Saat festival berakhir, Aluna merasa ada sesuatu yang berubah dalam dirinya. Dia tidak lagi ragu untuk menunjukkan karyanya. Dia belajar bahwa keindahan terletak pada keberagaman, dan tidak ada yang perlu ditakutkan ketika berbagi dengan orang lain.

Sebelum pulang, mereka semua berkumpul di depan mural untuk berfoto bersama. Dengan senyum lebar dan hati yang penuh, mereka tahu bahwa hari itu bukan hanya tentang seni, tetapi juga tentang persahabatan dan solidaritas.

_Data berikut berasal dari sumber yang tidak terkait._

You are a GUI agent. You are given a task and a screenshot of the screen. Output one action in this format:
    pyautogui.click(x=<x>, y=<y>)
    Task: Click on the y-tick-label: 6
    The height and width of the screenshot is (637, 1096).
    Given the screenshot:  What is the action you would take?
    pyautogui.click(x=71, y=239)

“Terima kasih, semua! Karya kita adalah bukti bahwa kita bisa bersatu dalam perbedaan,” Aluna mengungkapkan perasaannya, dan seluruh kerumunan bersorak menyetujui.

Dengan langkah penuh semangat, Aluna dan Zara pulang, membawa serta pengalaman yang tidak akan pernah terlupakan. Mural itu akan menjadi pengingat bahwa setiap warna, setiap perbedaan, dan setiap cerita memiliki tempatnya masing-masing di dunia ini.

Aluna menghela napas dalam-dalam, merasakan semangat baru mengalir di dalam dirinya. Di tengah kerumunan, dia menemukan suara dan keberaniannya sendiri. Dan yang paling penting, dia menemukan kekuatan dalam persahabatan yang tulus.

 

Jadi, di balik setiap perbedaan, pasti ada potensi buat bikin sesuatu yang luar biasa, kan? Aluna dan Zara ngebuktiin bahwa ketika kita saling mendukung dan menghargai, kita bisa menciptakan keindahan yang lebih dari sekadar lukisan.

Jadi, ingat ya, persahabatan itu bukan soal seberapa mirip kita, tapi seberapa besar kita bisa saling menghargai. Yuk, terus warnai hidup kita dengan warna-warna yang unik, dan jangan takut untuk berbagi cerita! Sampai jumpa di petualangan seru selanjutnya!